Styl życia
Kolejni imigranci ofiarami handlu ludźmi. Litwini pozwali nieuczciwych pracodawców
Imigranci przewiezieni nielegalnie na farmę kurczaków w Kent w 2012 roku przeżyli piekło. Byli zastraszani, zmuszani do niewolniczej pracy i mieszkania w nieludzkich warunkach. Teraz mężczyźni postanowili podjąć kroki prawne i pozwać byłych pracodawców za wyrządzone im krzywdy.
Dramat sześciu Litwinów rozpoczął się tuż po przyjeździe do Wielkiej Brytanii. Mężczyźni zostali ulokowani w brudnych, przeludnionych barakach, zmuszeni do spania na zapchlonych materacach. “Pracodawcy” oświadczyli im, że mają do spłacenia dług, więc nie mogą opuścić miejsca pracy.
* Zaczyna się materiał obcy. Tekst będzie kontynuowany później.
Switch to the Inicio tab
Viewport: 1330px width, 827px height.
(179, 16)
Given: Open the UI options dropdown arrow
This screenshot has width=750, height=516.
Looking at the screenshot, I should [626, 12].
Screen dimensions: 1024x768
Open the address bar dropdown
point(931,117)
Przeczytaj też: Polska rodzina sprowadziła Polaka do UK, uwięziła go i przez lata traktowała jak niewolnika
Przewożono ich z miejsca na miejsce, wymagano całodziennej pracy bez przerw na jedzenie czy toaletę. Niejednokrotnie oddawali mocz do butelek i jedli surowe jajka, aby nie zemdleć z głodu. Ich pracodawcy niejednokrotnie używali przemocy zarówno słownej jak i fizycznej.
“The Guardian” podaje, że ofiary pracowały przy produktach wysyłanych m. in. do McDonalds, Tesco, Asdy, M&S i Sainsburys Woodland. Jednym z klientów była także firma Noble Foods, jedna z największych w Wielkiej Brytanii ferm kurzych, której prezes, Peter Dean, jest jednym z najważniejszych darczyńców Partii Konserwatywnej.
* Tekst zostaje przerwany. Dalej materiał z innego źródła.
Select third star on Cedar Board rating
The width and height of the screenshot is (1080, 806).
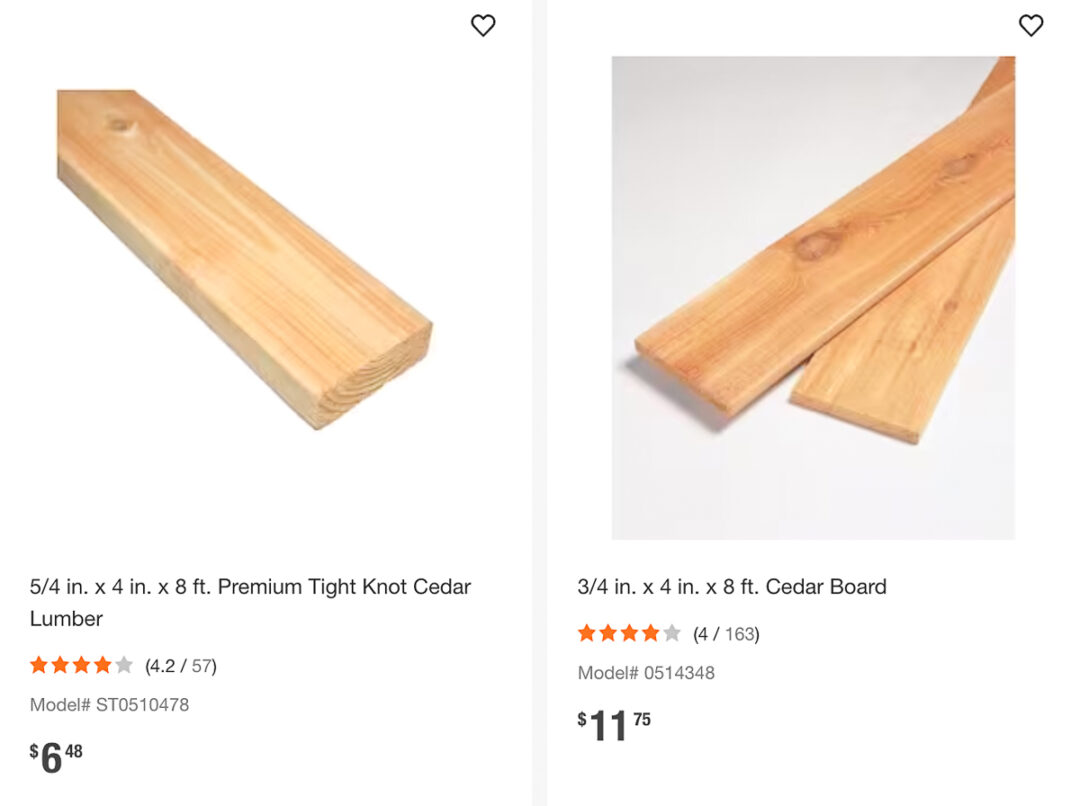click(629, 633)
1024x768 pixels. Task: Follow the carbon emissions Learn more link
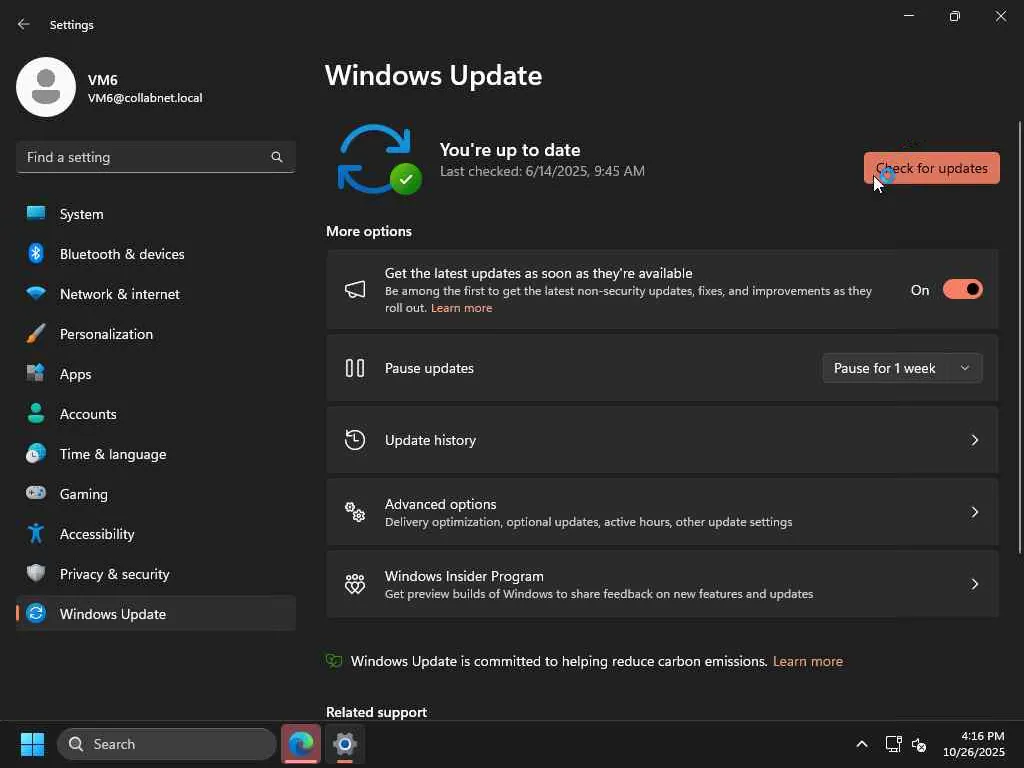coord(807,661)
Właściciele fermy kurzej, Jacqueline Judge i Darrell Houghton
Obecnie “kurzy baronowie” z piekła rodem zarzekają się, że są niewinni i cieszą się nadal życiem na wolności. “The Guardian” dotarł do informacji o tym, że pozwolenie na prowadzenie fermy zostało wycofane w 2007 roku właśnie ze względu na złe traktowanie pracowników przez pracodawców, a więc ferma działała od tej pory nielegalnie.
Litwini będą walczyć o sprawiedliwość i wyrok skazujący dla byłych pracodawców, gdyż, jak mówią, w trzy lata po całym zdarzeniu nadal nikt nie poniósł odpowiedzialności za ich krzywdę.